Arumdalu adalah nama tambahan bagi Raden Ayu Danti. Arumdalu, nama jawa untuk bunga sedap malam, menjadi nama yang melekatinya lantaran kesukaannya menyuntingkan bunga itu di rambutnya. Siapakah sebenarnya Arumdalu? Bagi yang sudah pernah membaca Pangeran Glonggong hendaknya sudah pernah mendengar nama tersebut. Tak lain dia adalah kakak perempuan dari Pangeran Glonggong, yang sudah lama dicarinya. Ini memang kisah kelanjutannya, tetapi tetap bisa dibaca sebagai cerita tersendiri. Kisah Arumdalu, mungkin tergolong fiksi sejarah. Berlatar tempat di Salatiga ketika perang Diponegoro meletus, dituturkan oleh pengawal Danti Arumdalu yang bernama Ki brontok. Ki Brontok sebenarnya bernama asli Den Brata. Tetapi karena cintanya bertepuk sebelah tangan terhadap Danti Arumdalu, maka dia terjebak pada kehidupan malima yang sangat runyam. Sehingga boleh dibilang secara tersirat penulis juga hendak menyampaikan pesan bahwa bercerminlah wahai anak muda jika sedang jatuh cinta terhadap wanita, karena jangan sampai tergila-gila yang akan berakibat tindakan di luar nalar yang sungguh merugikan. Oleh karena itu ikatlah tali cinta dengan lawan jenis dalam sebuah ikatan resmi pernikahan, jangan mendahuluinya. Raden Ayu Danti, semula adalah wanita cantik dengan kedudukan terhormat, tapi akhirnya justru terkenal dengan sosok pelacur kelas tinggi simpanan para bangsawan.

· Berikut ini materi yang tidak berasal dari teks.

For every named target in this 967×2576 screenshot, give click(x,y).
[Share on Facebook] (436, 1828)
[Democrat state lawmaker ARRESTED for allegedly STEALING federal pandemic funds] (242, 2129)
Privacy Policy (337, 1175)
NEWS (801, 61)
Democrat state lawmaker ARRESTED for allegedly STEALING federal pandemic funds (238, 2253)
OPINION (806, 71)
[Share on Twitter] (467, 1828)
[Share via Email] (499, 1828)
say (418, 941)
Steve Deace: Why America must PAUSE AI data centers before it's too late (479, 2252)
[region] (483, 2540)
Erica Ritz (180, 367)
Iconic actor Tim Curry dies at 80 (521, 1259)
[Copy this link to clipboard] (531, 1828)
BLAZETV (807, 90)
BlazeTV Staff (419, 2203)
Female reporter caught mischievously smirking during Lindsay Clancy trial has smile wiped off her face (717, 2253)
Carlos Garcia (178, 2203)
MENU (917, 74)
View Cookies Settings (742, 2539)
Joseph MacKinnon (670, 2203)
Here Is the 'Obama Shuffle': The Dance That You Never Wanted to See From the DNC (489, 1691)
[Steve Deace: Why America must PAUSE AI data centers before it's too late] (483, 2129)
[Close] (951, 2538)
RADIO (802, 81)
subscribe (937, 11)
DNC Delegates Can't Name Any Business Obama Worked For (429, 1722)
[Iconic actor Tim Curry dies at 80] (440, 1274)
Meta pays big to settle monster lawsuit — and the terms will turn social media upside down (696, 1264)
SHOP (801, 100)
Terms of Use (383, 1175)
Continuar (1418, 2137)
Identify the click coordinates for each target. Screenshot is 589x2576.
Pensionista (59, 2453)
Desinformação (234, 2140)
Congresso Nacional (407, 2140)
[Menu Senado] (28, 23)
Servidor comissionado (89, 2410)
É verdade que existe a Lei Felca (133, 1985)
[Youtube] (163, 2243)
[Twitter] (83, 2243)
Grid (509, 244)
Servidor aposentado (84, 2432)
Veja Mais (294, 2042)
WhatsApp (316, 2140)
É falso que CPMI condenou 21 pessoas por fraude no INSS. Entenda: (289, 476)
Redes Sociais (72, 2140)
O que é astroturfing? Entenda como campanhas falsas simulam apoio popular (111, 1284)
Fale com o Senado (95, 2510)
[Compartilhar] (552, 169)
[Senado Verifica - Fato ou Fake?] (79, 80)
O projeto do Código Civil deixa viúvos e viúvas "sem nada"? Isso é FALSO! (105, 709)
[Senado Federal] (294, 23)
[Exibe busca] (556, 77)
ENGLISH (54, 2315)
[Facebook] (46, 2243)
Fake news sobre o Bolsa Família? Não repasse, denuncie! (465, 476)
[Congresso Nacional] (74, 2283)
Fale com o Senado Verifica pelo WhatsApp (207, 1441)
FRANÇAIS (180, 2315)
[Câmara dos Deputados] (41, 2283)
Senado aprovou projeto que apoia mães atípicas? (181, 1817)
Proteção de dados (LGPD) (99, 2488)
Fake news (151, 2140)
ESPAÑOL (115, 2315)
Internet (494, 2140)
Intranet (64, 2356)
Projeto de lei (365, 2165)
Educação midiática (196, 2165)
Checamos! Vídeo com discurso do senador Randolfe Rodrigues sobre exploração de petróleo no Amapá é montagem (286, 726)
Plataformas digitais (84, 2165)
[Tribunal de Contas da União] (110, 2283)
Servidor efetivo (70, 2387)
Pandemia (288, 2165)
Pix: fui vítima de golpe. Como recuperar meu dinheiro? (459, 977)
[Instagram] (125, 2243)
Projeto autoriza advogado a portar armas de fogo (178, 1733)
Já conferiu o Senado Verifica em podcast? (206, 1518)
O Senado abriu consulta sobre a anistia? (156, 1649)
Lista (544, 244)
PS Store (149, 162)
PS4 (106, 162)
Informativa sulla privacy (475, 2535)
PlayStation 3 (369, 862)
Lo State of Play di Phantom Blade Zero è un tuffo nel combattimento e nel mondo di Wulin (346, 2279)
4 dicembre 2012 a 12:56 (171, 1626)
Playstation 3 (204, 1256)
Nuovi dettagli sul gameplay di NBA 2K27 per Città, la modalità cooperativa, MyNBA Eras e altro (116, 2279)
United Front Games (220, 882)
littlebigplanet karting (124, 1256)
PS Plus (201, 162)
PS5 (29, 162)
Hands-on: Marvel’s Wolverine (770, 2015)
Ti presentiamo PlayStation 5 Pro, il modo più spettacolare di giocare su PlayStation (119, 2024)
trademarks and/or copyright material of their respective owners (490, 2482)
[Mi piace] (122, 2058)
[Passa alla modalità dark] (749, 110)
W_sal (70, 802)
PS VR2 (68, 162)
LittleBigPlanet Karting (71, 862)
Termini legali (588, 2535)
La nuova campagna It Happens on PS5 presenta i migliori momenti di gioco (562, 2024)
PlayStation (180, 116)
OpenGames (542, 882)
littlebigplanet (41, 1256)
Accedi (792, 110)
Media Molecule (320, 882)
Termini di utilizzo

Kisah Arumdalu memang senafas dengan kisah Pangeran Glonggong, yakni kisah sisi lain perang Diponegoro. Adapun mengenai bagaimana perang Diponegoro meletus, lebih banyak diceriterakan penulis di bagian akhir. Tentang sedikit perbedaan pendapat mengenai arti perang melawan penjajah Belanda antara Pangeran Diponegoro (Sultan Ngabdulkamid) dengan Kyai Maja, hingga berujung tertangkapnya kedua tokoh tersebut dan diasingkan di penjara yang terletak di Selebes. Penulis seolah membuka pengetahuan sejarah mengenai kehidupan sosial dan agama pada saat jaman itu. Tentang bagaimana sebuah agama dipahami sebagai ageming aji, semua kembali ke tubuhnya bukan busananya. Juga tentang ketimpangan sosial dan dunia pesundalan. Atau itu mungkin juga bisa diartikan sebagai sebuah ironi yang masih saja terjadi hingga kini di negri yang katanya sudah merdeka ini. Penulis tidak banyak membuat teka-teki atau penceritaan adegan persilatan seperti kisah-kisah jaman kerajaan karangan SH. Mintardja atau Langit Kresna H. Ceritanya mengalir saja membuat mudah dibaca dengan santai. Penulis adalah Juanedi Setiyono; Tebal 378 halaman; Penerbit Serambi Jakarta cetakan 1 Mei 2010; harga diskon Togamas Jogja Rp.31.200.